Pergunte a uma mãe como ela se sente

Entre as mulheres que aceitaram participar desse processo transformador que a escrita nos propõe, destacamos relatos de mães que você deve conhecer um pouquinho, mas que agora poderá acessar mais da intimidade de suas vivências individuais e coletivas, reflexões, aprendizados e sentimentos.

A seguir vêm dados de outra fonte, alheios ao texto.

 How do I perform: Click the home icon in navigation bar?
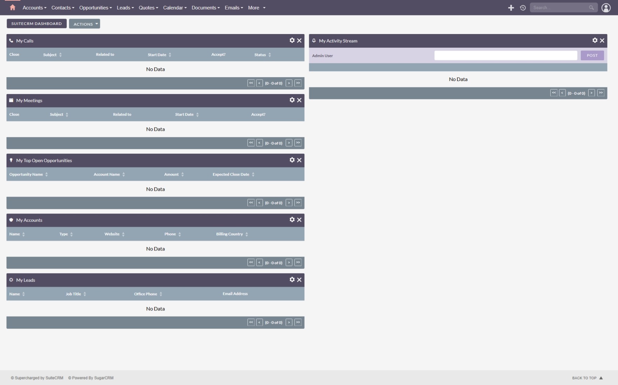tap(13, 7)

Leia a seguir trechos dos depoimentos da chef de cozinha Bela Gil, da política Manuela D’Ávila e da jornalista Rita Lisauskas:

  • Bela Gil, mãe da Flor e do Nino

“Essa quarentena trouxe uma oportunidade real e prática para que todos, homens e mulheres, amigos e familiares pudessem enxergar a maternidade não só como uma fonte de satisfação e amor infinito, mas também de trabalho infinito. Nesse período, tenho aprendido a me despir da culpa de não querer ou poder dar conta de tudo e me permitido muitos outros escorregões que deixaram a quarentena mais leve e saudável. Aprendi a prestar mais atenção em quem está ao meu lado. Aprendi que como nós adultos, as crianças também têm suas questões. Ter uma pré-adolescente e um menino super ativo e incansável em casa é uma lição de resistência, paciência e resiliência. Estamos todos aprendendo, mas o melhor é que estamos juntos” [depoimento editado].

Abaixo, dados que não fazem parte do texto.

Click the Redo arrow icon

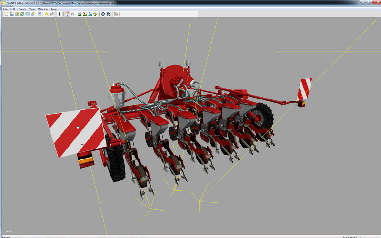[52, 14]
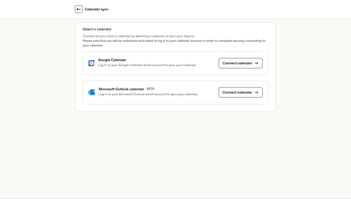Connect calendar for Google Calendar

[240, 63]
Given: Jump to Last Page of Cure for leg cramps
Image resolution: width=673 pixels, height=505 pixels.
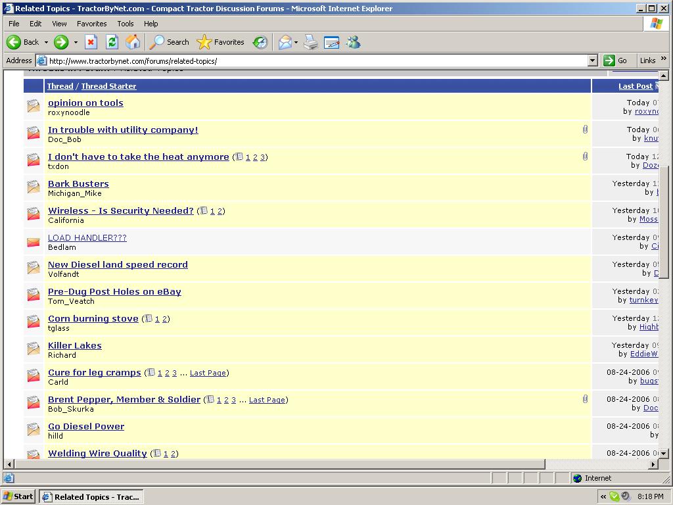Looking at the screenshot, I should (x=208, y=373).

  • Manuela D’Ávila, mãe da Laura e madrasta do Guilherme

“As flores estão mais bonitas. Elas gostam da nossa presença em casa. Gui parece ter nascido na quarentena, adolescente, reage a tudo com tranquilidade e dorme, conversa com os amigos, come. Ele aprendeu a tocar baixo sozinho e parece ter encontrado uma das paixões de sua vida no instrumento. Laura já desejou nascer antes para ter vivido mais tempo livre do coronavírus. Ela também já fez uma lista com a ordem cronológica dos nascimentos e mortes de todas as pessoas da família. Nós montamos uma cidade para as Barbies com materiais reciclados. Todo o resíduo tem sido transformado em algo bonito, parece a tradução do que estamos vivendo no planeta: o esforço para transformar em ensinamento algo pavoroso. As flores estão mais bonitas porque gostam da nossa presença. Talvez elas saibam que nós estamos lutando muito para sermos o melhor que podemos ser. E que esse é o único caminho para que todos nos salvemos” [depoimento editado].

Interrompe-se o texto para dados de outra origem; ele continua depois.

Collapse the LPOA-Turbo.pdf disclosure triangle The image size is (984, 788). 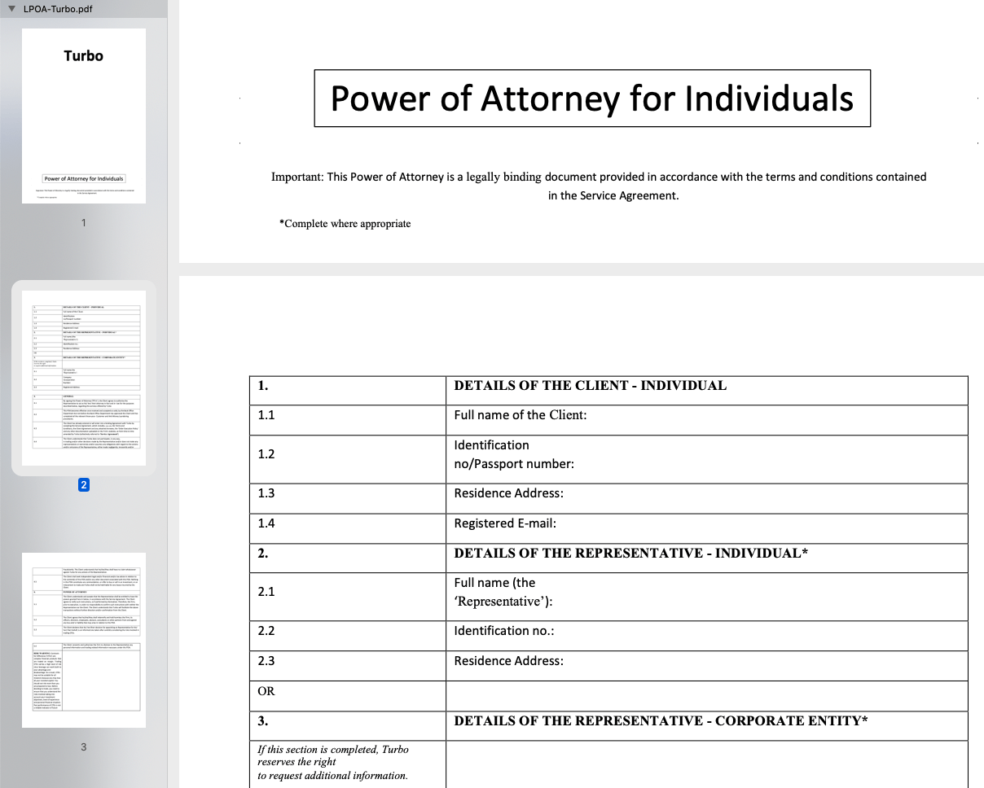pyautogui.click(x=11, y=8)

  • Rita Lisauskas, mãe do Samuel

“A vida sempre nos impôs pressa e ensinamos essa urgência para os nossos filhos, mesmo sem perceber. Puxamos as crianças pela mão, obrigando que apertem o passo e deixem as pequenas descobertas e prazeres do dia a dia de lado. Só que desde que o coronavírus nos trancafiou em casa, jogou a chave e o relógio fora, e nos presenteou com dias que são exatamente iguais aos de ontem e idênticos aos de amanhã, não temos mais por que correr com eles. Ir para onde? Uma freada brusca pode não ser a forma mais confortável de parar, mas é a única alternativa quando a morte surge de repente e é avistada a poucos metros do para-brisa. Mesmo nessa nova realidade, parte do mundo quer manter a roda girando como garantia de que daqui a pouco, ‘quando tudo isso passar’, poderemos retomar a vida do ponto exato de onde paramos. Dia desses eu mesma cortei o cabelo do meu filho enquanto ele fantasiava que quando voltar à escola os amigos estarão todos muito diferentes. Brincamos dizendo que eles vão ter de se reapresentar uns aos outros, como naquelas reuniões de ex-amigos do colégio onde a gente até reconhece os rostos, mas não lembra o nome de ninguém. Não temos mais por que ter pressa” [depoimento editado].